The way Part D billing works, the cost of a prescription drug is split between the patient, the health plan and the federal government in different ways depending on the total spending year-to-date.
Patients pay the first $400 out-of-pocket. From there their health plan pays 75 percent and they pay 25 percent until they hit the donut hole, which currently starts at $3,700 in total drug spending.
In the donut hole or coverage gap, the patient pays about half of their prescription bill until they hit $4,950 out-of-pocket.
Once they hit catastrophic coverage, the federal government is responsible for 80 percent of a medication’s cost, the health plan pays 15 percent and the patient pays 5 percent.
The driving force behind increased catastrophic coverage spending is the rebate arrangements between health plans and drug manufacturers, according to a recent report on Medicare Part D by the Centers for Medicare and Medicaid Services (CMS).
These rebates are negotiated by middlemen called pharmacy benefit managers. They’ve been criticized for driving up the list price of prescription medications as drug makers compensate for having to give larger and larger kickbacks to health plans and their PBMs, who keep a secret cut, according to critics.
PBMs argue that they save their customers — health plans — millions by negotiating down the price paid in the end.
Good or bad, the rebate system has created a disparity between the list price manufacturers charge — $34,000 for a bottle of Harvoni for example — and the price actually paid by health plans, which can be thousands less.
The problem for Medicare Part D is that no matter what the final negotiated price, a patient’s movement into the coverage gap and then catastrophic coverage is determined by the list price, as is the government’s cost-share.

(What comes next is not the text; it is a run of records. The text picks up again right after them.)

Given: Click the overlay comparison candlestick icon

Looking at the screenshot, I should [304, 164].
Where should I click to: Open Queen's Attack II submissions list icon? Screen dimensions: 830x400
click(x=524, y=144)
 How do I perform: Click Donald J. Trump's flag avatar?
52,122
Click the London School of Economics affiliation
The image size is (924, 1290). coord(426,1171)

“Beneficiaries’ cost-sharing is calculated based on the drug price at the point-of-sale, without regard to rebates and other price concessions received after the point-of-sale,” the CMS report says.
And the more patients pay out-of-pocket, the faster they move right through the donut hole and into catastrophic coverage, hence the large increases seen in the government’s spending on Part D.

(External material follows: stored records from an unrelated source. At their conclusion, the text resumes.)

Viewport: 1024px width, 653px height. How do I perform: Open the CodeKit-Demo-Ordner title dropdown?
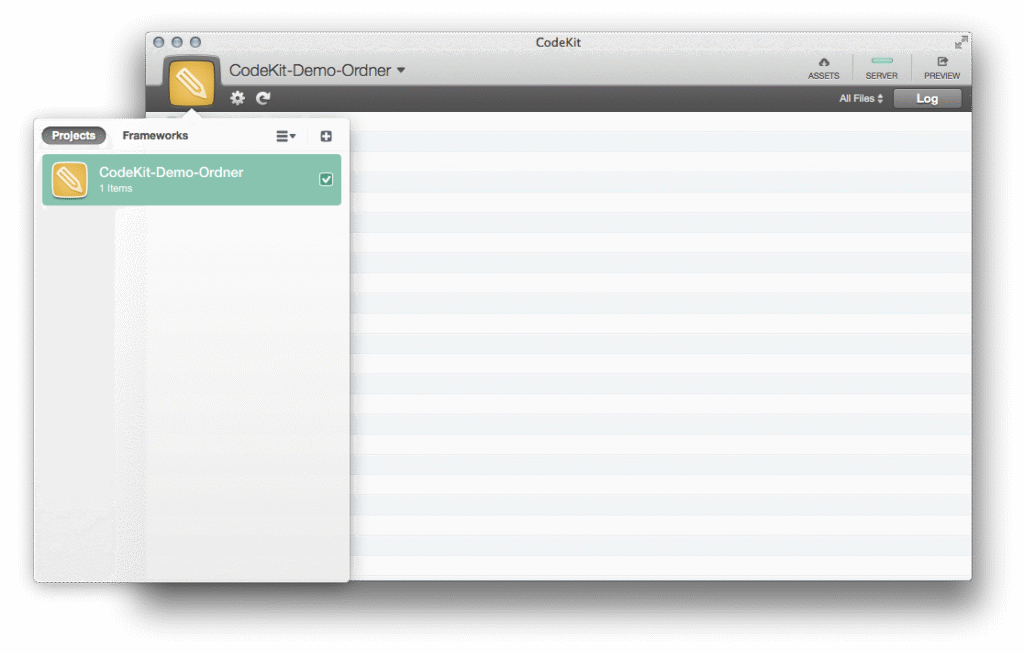[x=400, y=71]
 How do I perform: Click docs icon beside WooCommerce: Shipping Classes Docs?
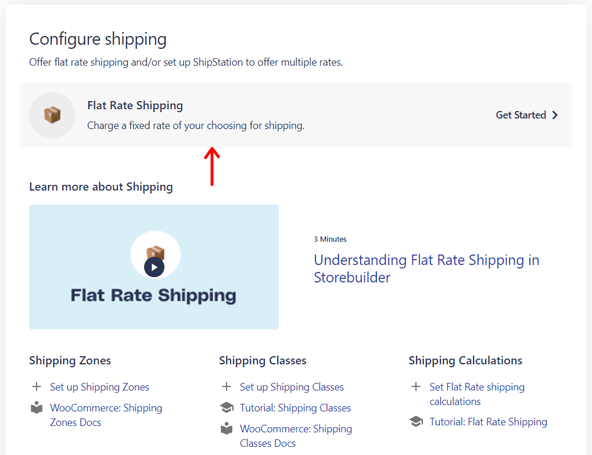tap(227, 429)
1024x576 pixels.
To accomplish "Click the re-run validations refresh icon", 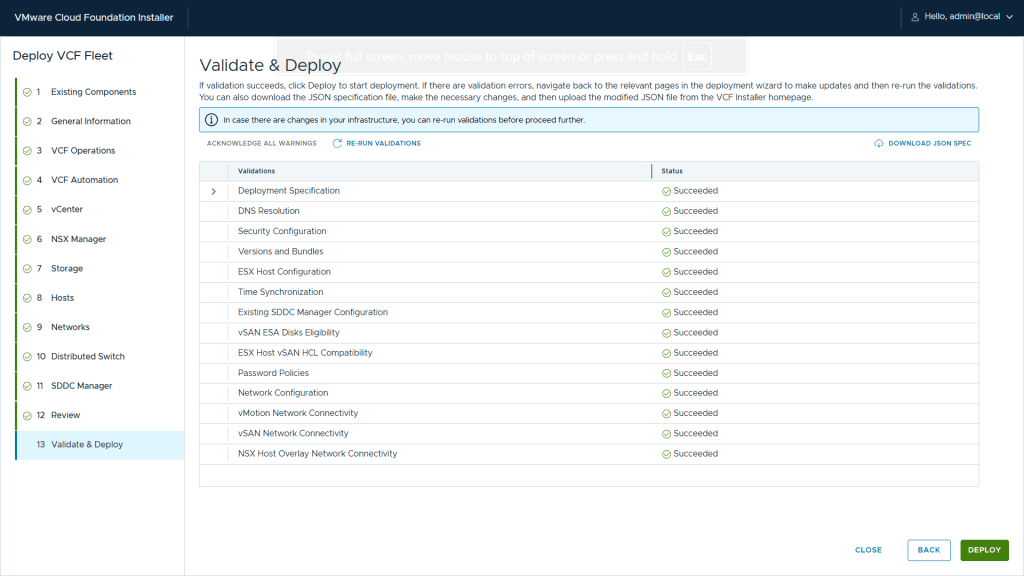I will pyautogui.click(x=337, y=144).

“Higher beneficiary cost-sharing also results in the quicker progression of Part D enrollees through the Part D drug benefit phases and potentially leads to higher costs in catastrophic phase,” the report says.
The CMS report did have one silver lining: Health plans that work with Medicare Part D, like Humana or BlueCross BlueShield, are saving money through rebates and are thus less likely to raise premiums.
But, the report says, the “net effects of these trends on costs for beneficiaries and the government are still unclear.”
For consumers like Thelma Owens, the Medicare Part D system is hard to navigate and frustrating in its complexity.
The 79-year-old who relies on her husband’s Social Security to cover her bills said the cost is manageable for her, but she knows others with far less income who struggle.
“I don’t know how some people manage to pay,” she said.